A more primitive lithic industry
This pattern of great abrasiveness, observed on the enamel teeth surfaces in Gran Dolina contrasts with what has been observed in the compared species in the study. “Unlike H. neanderthalensis, which had a more advanced lithic industry (called Mode 3 or Mousterian), the tools that have been found related to ‘Homo antecessor’ are primitive (Mode 1). These industries would not facilitate food processing, as also suggested by evidence that they used teeth to chew bones. Also, the lack of evidence of the use of fire in Atapuerca suggests that they would surely eat everything raw, causing more dental waste, including plant foods, meat, tendons or skin.

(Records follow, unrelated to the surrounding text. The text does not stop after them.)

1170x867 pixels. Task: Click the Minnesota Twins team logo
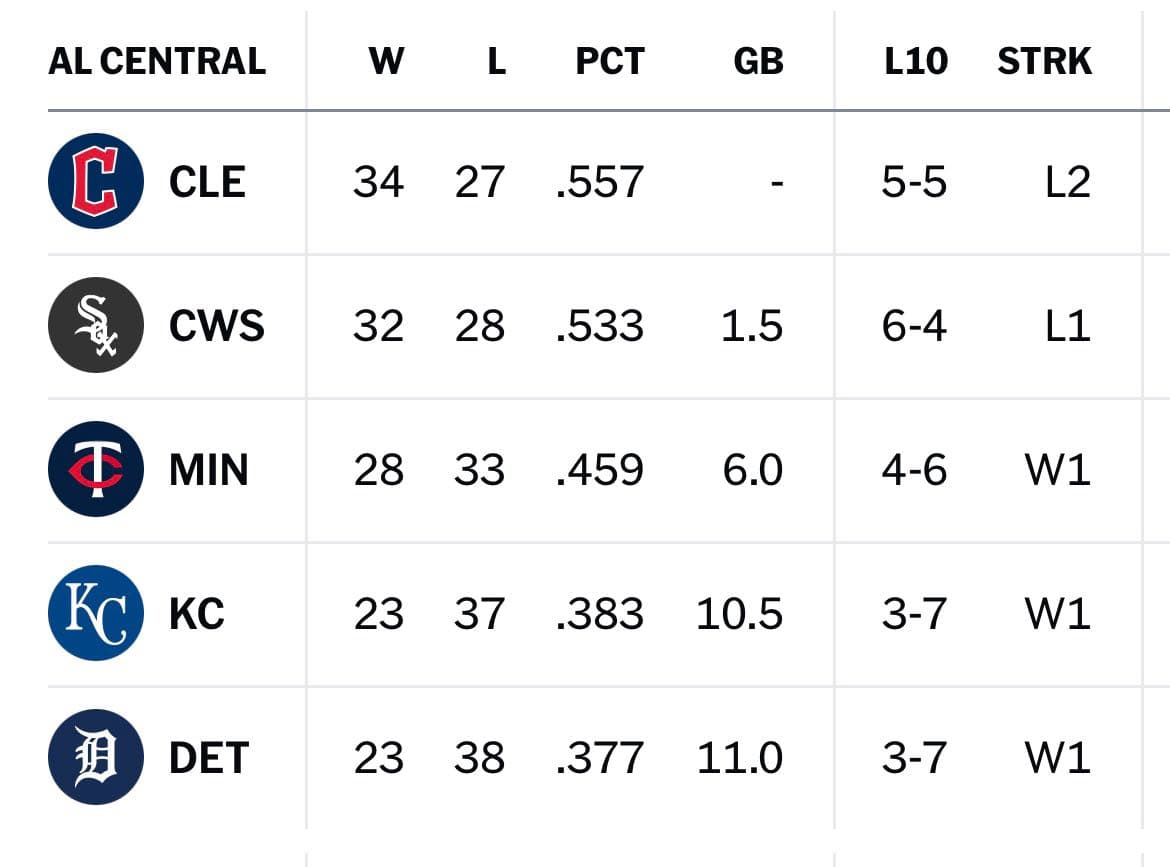(96, 469)
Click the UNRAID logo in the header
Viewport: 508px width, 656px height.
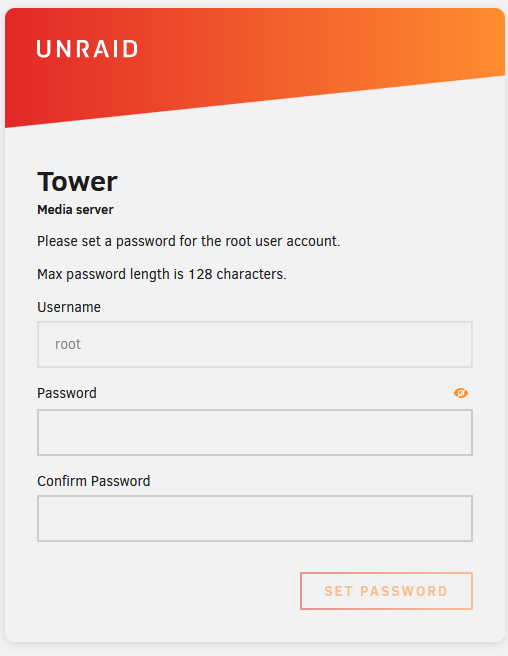[x=87, y=49]
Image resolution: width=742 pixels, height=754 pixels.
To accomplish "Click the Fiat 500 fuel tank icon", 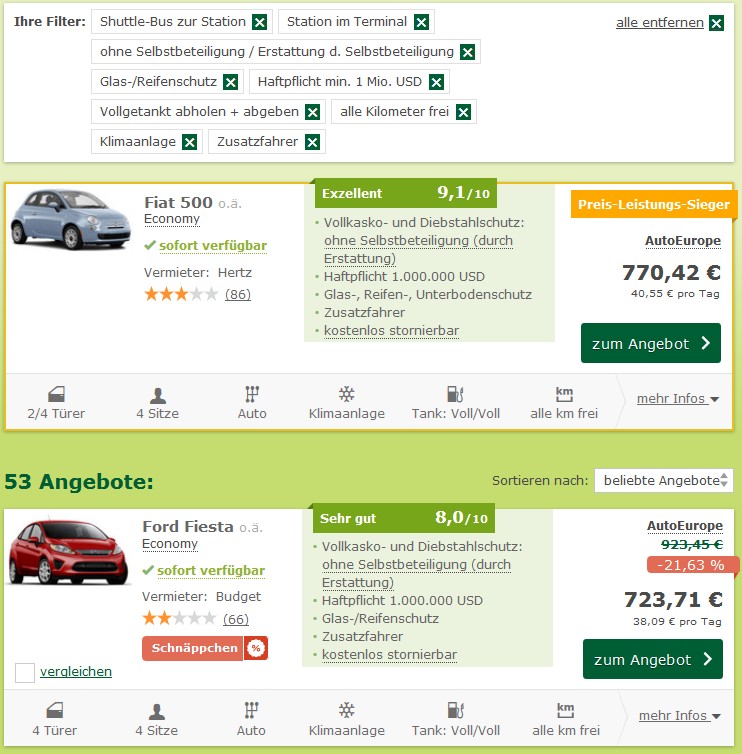I will pyautogui.click(x=455, y=394).
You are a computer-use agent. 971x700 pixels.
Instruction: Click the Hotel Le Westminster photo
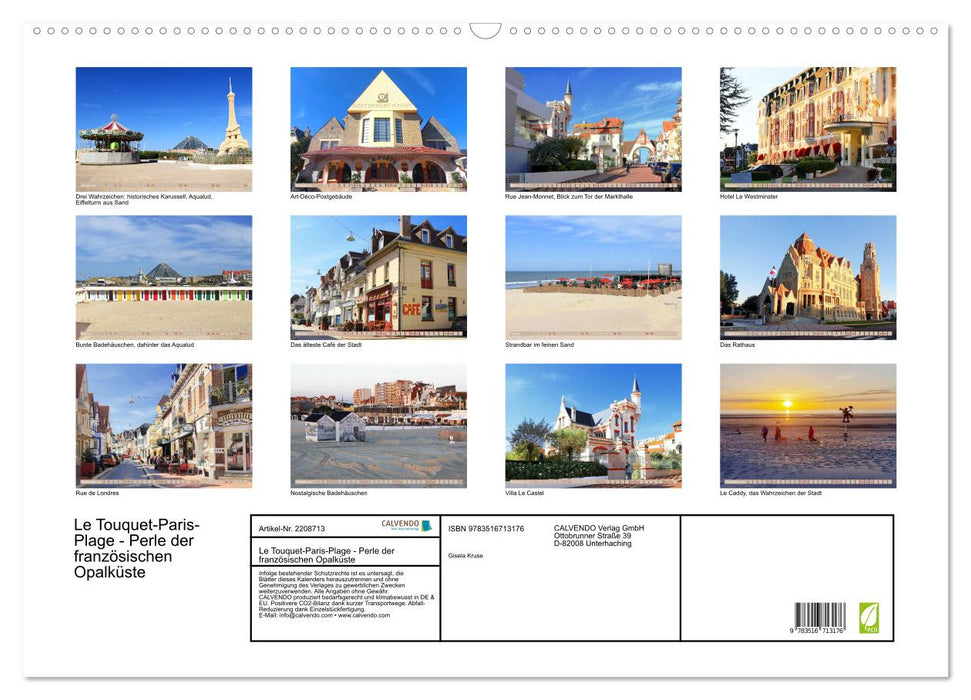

For the researchers, a diet with a high meat consumption could have evolutionary implications. “Meat in the diet could have contributed to gain the necessary energy to sustain a large brain like that of H. antecessor, with a volume of approximately 1,000 cubic centimeters, compared to the 764 of the H. ergaster, but it would also represent a significant source of food in a highly demanding environment where preferred foods, such as ripe fruits and tender vegetables, would vary seasonally”, as the researcher added.
The research contributes significantly to the better understanding of the dietary adaptations of our ancestors and highlights the importance of the ecological and cultural factors that have conditioned our biological evolution.